▸ **TASK STATEMENT**: Whenever a line in the records below contains "agent", pick it out.

<<<<

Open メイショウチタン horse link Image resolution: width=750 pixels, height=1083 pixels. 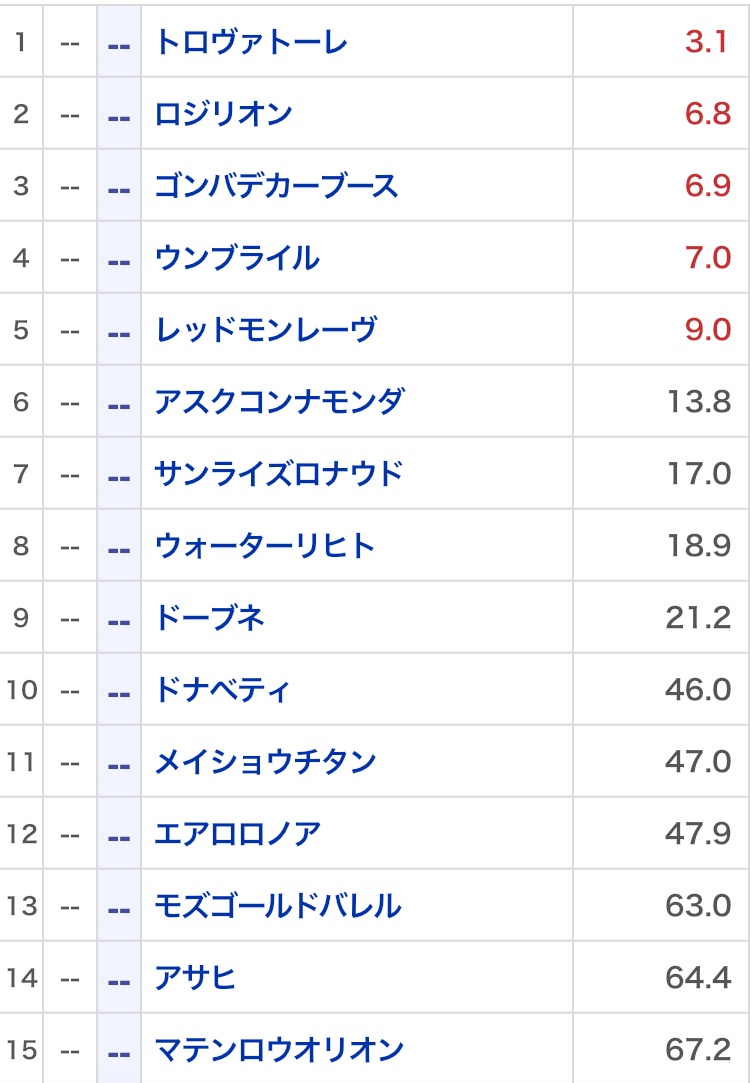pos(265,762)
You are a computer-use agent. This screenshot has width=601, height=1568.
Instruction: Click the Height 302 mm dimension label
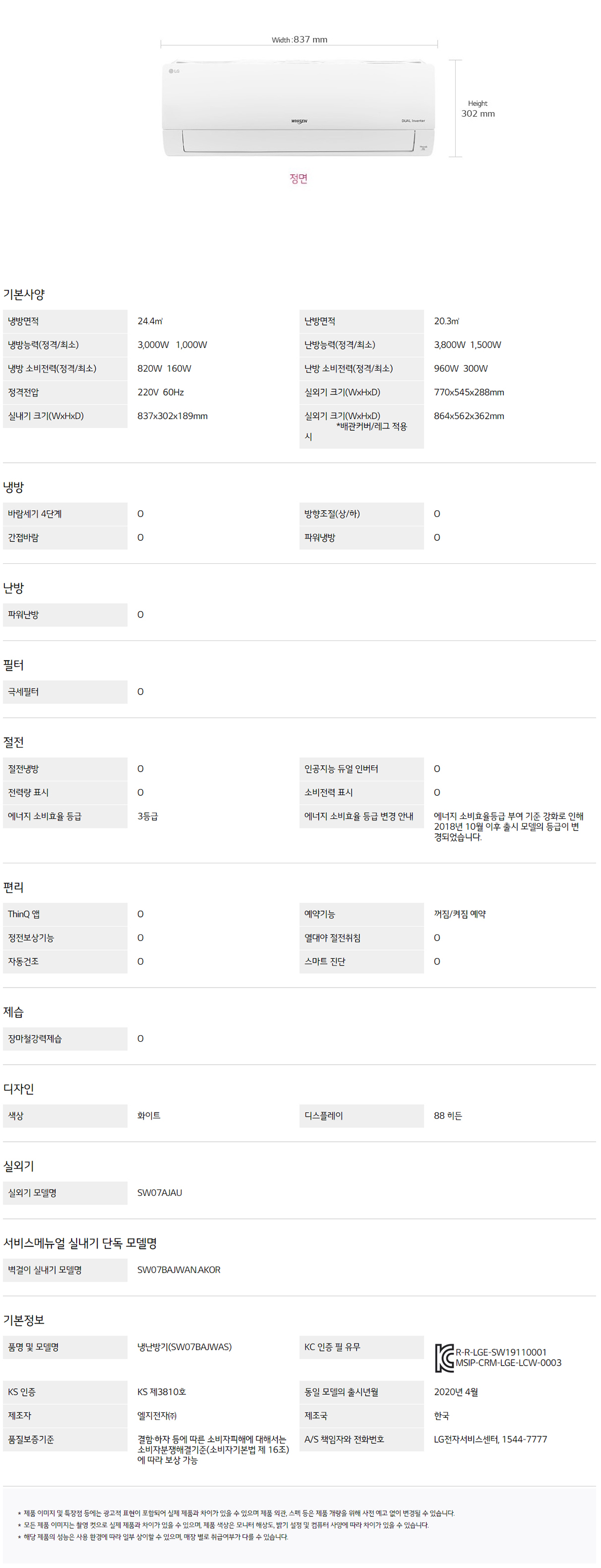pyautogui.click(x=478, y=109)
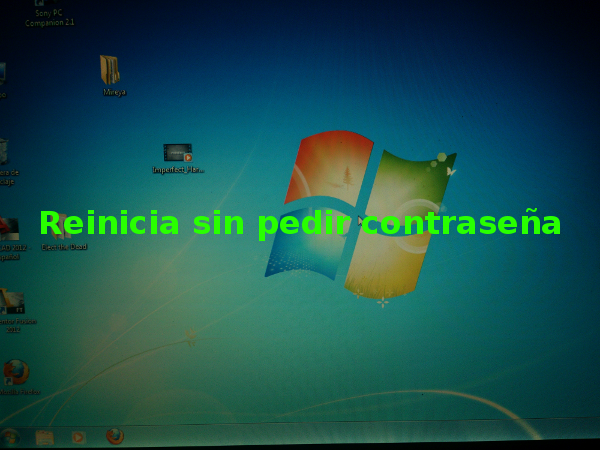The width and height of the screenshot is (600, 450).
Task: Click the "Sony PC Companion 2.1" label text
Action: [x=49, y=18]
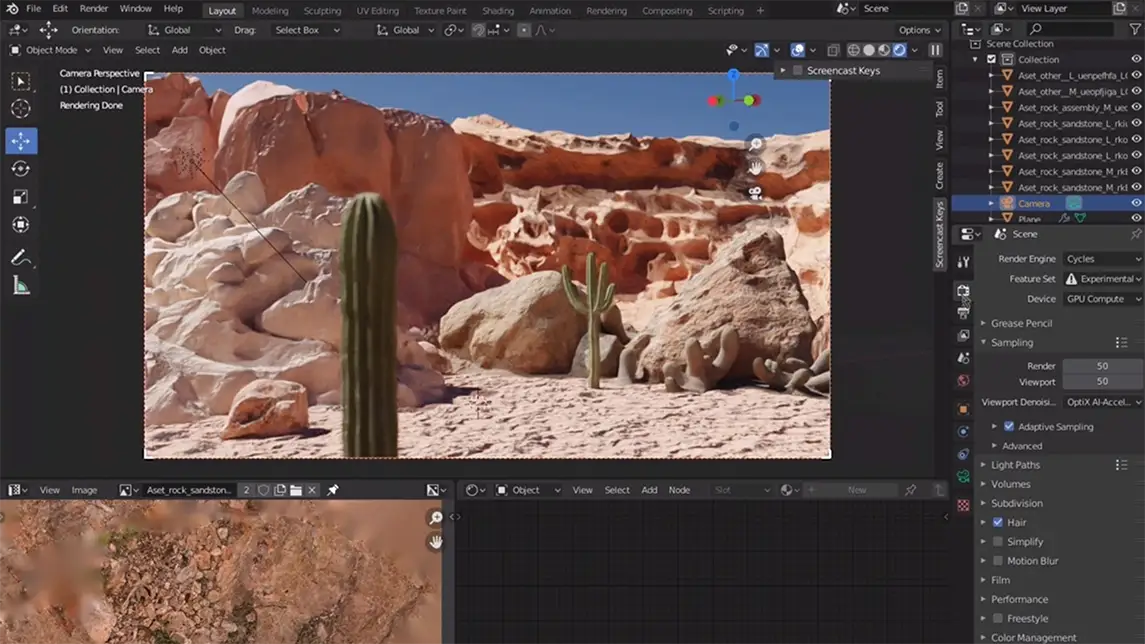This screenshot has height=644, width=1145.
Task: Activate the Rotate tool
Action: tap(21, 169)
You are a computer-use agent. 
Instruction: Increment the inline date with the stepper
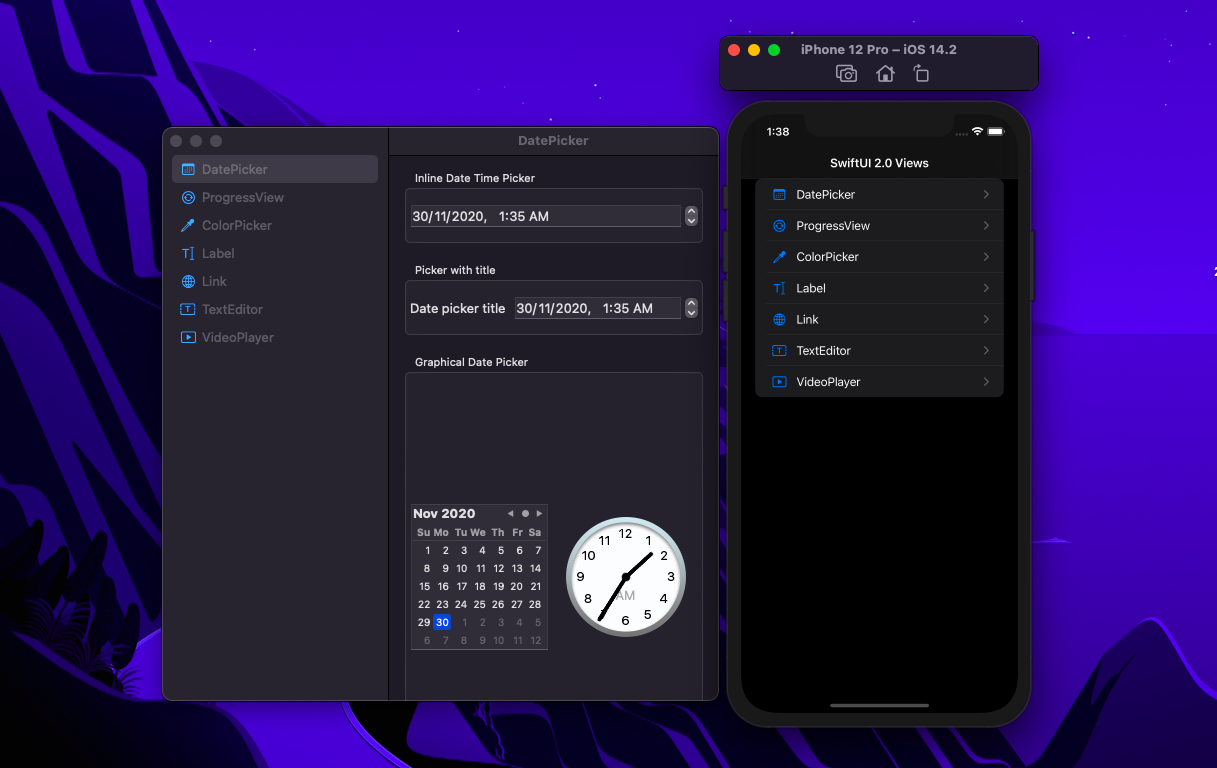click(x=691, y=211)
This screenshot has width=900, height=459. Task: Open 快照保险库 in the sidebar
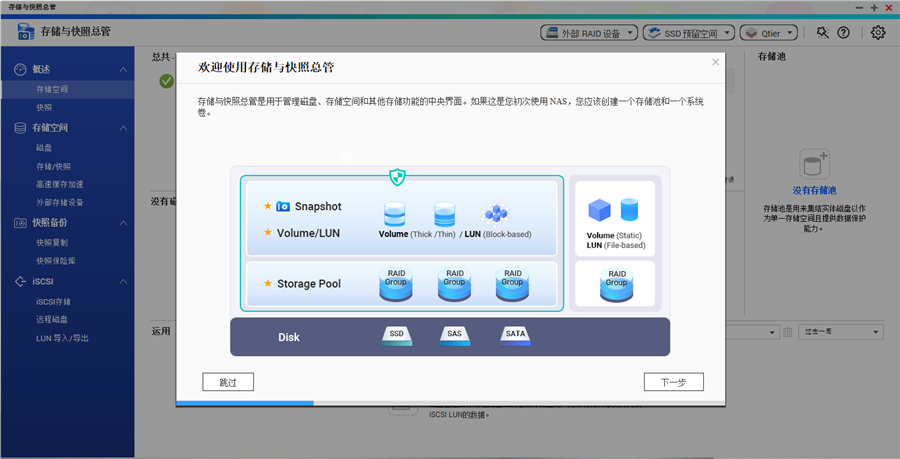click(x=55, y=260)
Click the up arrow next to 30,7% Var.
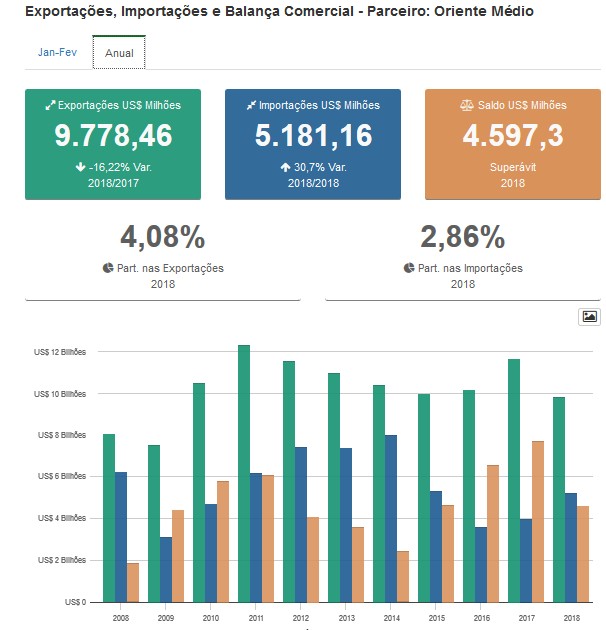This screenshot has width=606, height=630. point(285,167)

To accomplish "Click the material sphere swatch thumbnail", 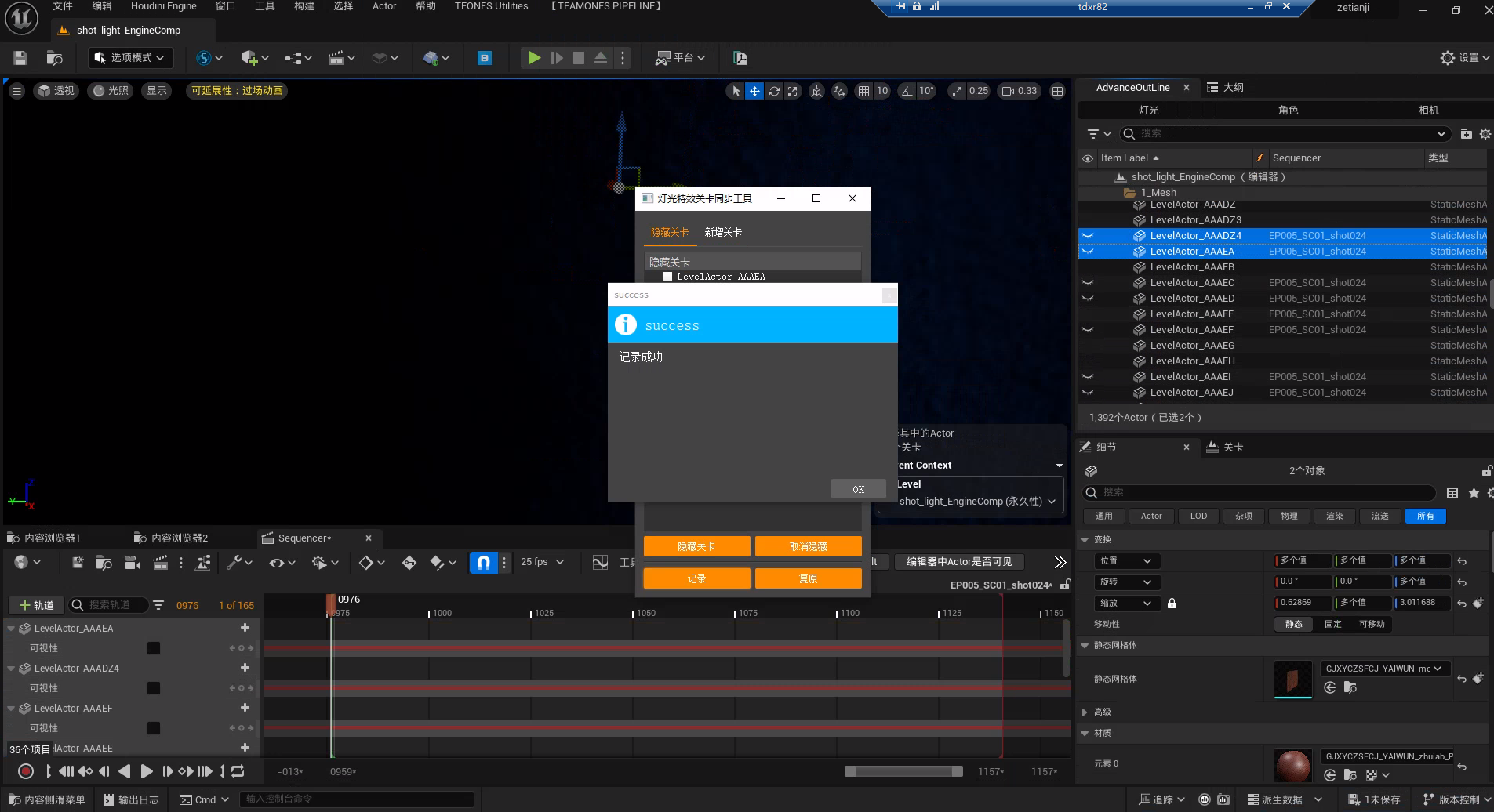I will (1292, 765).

>>>>

▸ **RESPONSE FOR THIS EXERCISE**:
You are a computer-use agent. This screenshot has width=601, height=1568.
You are a computer-use agent. 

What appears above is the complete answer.